GIVEN TEXT>
—————
April is the embodiment of all I had hoped for in a teacher. Not just for Alex, but for me.

Up until the pandemic, she sent me a weekly multi-paragraph emails about pizzicato, piano plucking with a soft dynamic level, bow hold­ing, CelloPhant™ vs. no tool, Alex’s attention span, percussion, music, and more. (After the pandemic hit, I became Alex’s cello helper, so there was no need for these ongoing email updates).

To get emails about our youngest son’s progress filled me with a joy that cannot be put into words. Each week, after receiving April’s email, it could take me a day to respond. I remained that blown away, my doubts eviscerated by awe and gratitude. Since being blessed with the gift of my youngest son, I have felt as if I’ve often had to fight for him to gain access to the same rights and opportunities as his fourth-grade peers. But, with the cello, Alex is just like any other fourth grader.

April perfectly balances how to challenge Alex, yet meet him where he needs support. She turned the instrument toward him so he could see and hear. As a result of her tutelage, my son, who others doubted could ever learn to play an instrument, let alone something as intricate and majestic as a cello, can play percussion, do bouncy bowing, and so many other techniques that astonish me.

April accepts the level of learning within Alex’s current reach while inspiring him to expand his skill set in increments. As a result, Alex is learning. He is also cultivating a love for music. I see this experience as setting the stage for our youngest son to touch the stars. And I marvel at what a miracle he is.

As if the photos and emails were not enough, April added to Alex’s visual and textual records by beginning to video her lessons with him. Each video she sent gave us all hope and joy. I remember a day, 15 weeks into Alex’s lessons, when I watched him, courtesy of one of these captured moments, and had a striking realization; Alex was progressing not just as a performer but as a person.
—————
REQUIRED ACTIONS>
**a)** In the passage about Alex's cello teacher above, set down word for word the portion that begins at "Up until the" and stops after "ongoing email updates).".
**b)** According to the passage about Alex's cello teacher, why did April stop sending her weekly email updates? Explain in one to three sentences.
—————
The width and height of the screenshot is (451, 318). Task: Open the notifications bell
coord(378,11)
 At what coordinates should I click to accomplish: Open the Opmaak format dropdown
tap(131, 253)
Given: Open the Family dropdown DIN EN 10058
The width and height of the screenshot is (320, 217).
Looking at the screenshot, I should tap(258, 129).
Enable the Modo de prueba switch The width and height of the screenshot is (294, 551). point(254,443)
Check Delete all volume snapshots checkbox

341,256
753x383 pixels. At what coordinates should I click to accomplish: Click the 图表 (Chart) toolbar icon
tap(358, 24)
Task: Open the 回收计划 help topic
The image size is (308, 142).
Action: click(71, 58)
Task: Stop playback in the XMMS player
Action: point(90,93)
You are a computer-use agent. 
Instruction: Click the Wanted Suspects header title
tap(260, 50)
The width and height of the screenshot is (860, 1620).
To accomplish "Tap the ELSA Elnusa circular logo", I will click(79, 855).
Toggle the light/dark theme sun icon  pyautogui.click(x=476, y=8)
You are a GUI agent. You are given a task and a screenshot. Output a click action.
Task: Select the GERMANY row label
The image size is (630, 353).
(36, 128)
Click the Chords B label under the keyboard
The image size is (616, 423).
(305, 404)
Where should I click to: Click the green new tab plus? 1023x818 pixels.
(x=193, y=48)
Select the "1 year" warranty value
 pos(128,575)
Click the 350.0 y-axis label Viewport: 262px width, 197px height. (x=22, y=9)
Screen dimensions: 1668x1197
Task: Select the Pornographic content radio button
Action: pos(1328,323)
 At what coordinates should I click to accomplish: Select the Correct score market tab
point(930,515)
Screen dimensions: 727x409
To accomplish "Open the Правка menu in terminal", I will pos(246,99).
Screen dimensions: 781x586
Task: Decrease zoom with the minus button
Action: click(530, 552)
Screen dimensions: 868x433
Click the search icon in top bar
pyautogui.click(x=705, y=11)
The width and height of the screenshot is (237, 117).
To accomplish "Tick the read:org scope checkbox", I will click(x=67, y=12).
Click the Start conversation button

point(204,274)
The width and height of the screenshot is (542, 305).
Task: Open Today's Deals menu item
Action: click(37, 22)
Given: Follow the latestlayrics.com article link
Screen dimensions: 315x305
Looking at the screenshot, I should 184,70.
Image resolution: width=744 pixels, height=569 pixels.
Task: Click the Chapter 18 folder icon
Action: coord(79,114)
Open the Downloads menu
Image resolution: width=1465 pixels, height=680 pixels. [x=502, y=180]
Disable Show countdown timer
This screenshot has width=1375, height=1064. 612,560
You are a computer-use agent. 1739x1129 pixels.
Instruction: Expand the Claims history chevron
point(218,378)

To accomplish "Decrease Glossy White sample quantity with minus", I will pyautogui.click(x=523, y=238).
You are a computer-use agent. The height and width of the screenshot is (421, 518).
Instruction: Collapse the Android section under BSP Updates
—————
RESULTS IN ORDER>
**a)**
Up until the pandemic, she sent me a weekly multi-paragraph emails about pizzicato, piano plucking with a soft dynamic level, bow hold­ing, CelloPhant™ vs. no tool, Alex’s attention span, percussion, music, and more. (After the pandemic hit, I became Alex’s cello helper, so there was no need for these ongoing email updates).

**b)** After the pandemic hit, the writer became Alex's cello helper. That meant there was no longer any need for the ongoing email updates.